GH treatment started in parallel with physiotherapy. Initially, GH (Nutropin, Ipsen) was given at a daily dose of 0.3 mg (5 days/week) for 3-months, followed by 15 days resting. After this, the dose was increased to 0.5 mg/day, following the same schedule. The rationale for this kind of GH treatment was based on the fact that we attempted to stimulate both the proliferation and differentiation of NSCs existing in the SC (ependymal stem cells) and not to induce the longitudinal growth of the organism. It has been reported that high concentrations of GH reduce NSC proliferation and promote their differentiation [
37,
57]. Conversely, treatment with GH doses, which stimulate neural stem cell proliferation, significantly reduced neuronal differentiation [
32,
58]. Moreover, NSCs deplete over time after being continuously activated [
59]. That is, we did not treat a possible GH-deficiency, but tried to achieve better NSC responses to GH administration.

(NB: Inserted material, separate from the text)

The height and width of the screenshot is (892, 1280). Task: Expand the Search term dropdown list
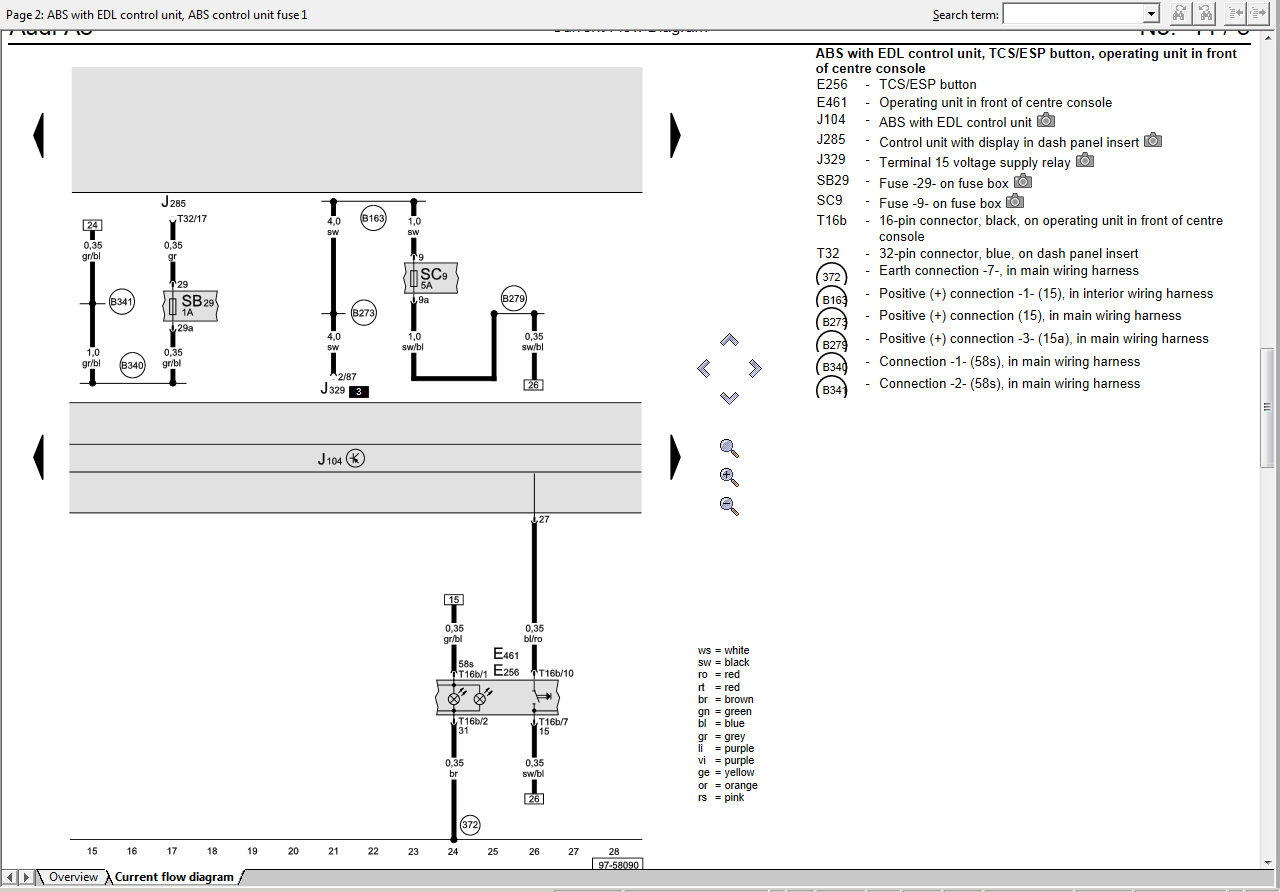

During the first stage the patient remained in treatment at the Medical Center Foltra for a period of seven months. After this, and because of work problems experienced by his parents, he was discharged from our center and referred to another center of physiotherapy closer to his home; there the same treatment procedures were followed, as indicated by us. Every 3-months he came back to the Medical Center Foltra for an assessment of his evolution, and new instructions for rehabilitation, or increasing GH doses were given if it was appropriate. One year later, the patient came back to our center for a second stage of 6-months; after this, and given his good evolution, he was discharged and physiotherapy was carried out at home by his parents. GH administration and physical and analytical controls have continued until now. Currently the patient is 6-years old and the GH dose is 1 mg/day. The last movie (
Movie 7), recorded a few days ago, shows that now the patient is able to reach bipedestation by himself and maintain this position for some time.
Due to the existence of hydronephrosis in his unique kidney, renal function was periodically controlled by a nephrologist from his hospital of reference.
Videos were taped in Medical Center Foltra and by the parents of the patient. The parents of the patient gave signed informed consent for the publication of the images and videotapes of the patient.